Generalized Adversarial Distances to Efficiently Discover Classifier Errors
Walter Bennette, Sally Dufek, Karsten Maurer, Sean Sisti, Bunyod, Tusmatov

TL;DR
This paper introduces a generalized adversarial distance method that efficiently identifies high-confidence errors in black-box classifiers, outperforming existing approaches and aiding in more effective model evaluation.
Contribution
The paper proposes a novel generalization of the Adversarial Distance search that applies to any classifier and data domain, improving high-confidence error detection.
Findings
The method finds errors at higher-than-expected rates based on confidence.
It outperforms competing error discovery methods.

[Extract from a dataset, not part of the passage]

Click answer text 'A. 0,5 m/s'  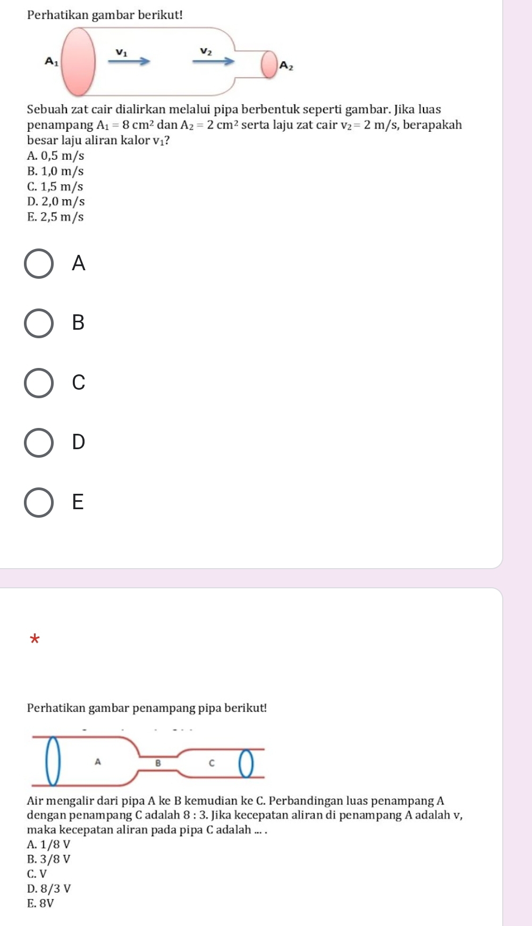point(55,156)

Effective across various classifiers and data domains.
Abstract
Given a black-box classification model and an unlabeled evaluation dataset from some application domain, efficient strategies need to be developed to evaluate the model. Random sampling allows a user to estimate metrics like accuracy, precision, and recall, but may not provide insight to high-confidence errors. High-confidence errors are rare events for which the model is highly confident in its prediction, but is wrong. Such errors can represent costly mistakes and should be explicitly searched for. In this paper we propose a generalization to the Adversarial Distance search that leverages concepts from adversarial machine learning to identify predictions for which a classifier may be overly confident. These predictions are useful instances to sample when looking for high-confidence errors because they are prone to a higher rate of error than expected. Our generalization allows…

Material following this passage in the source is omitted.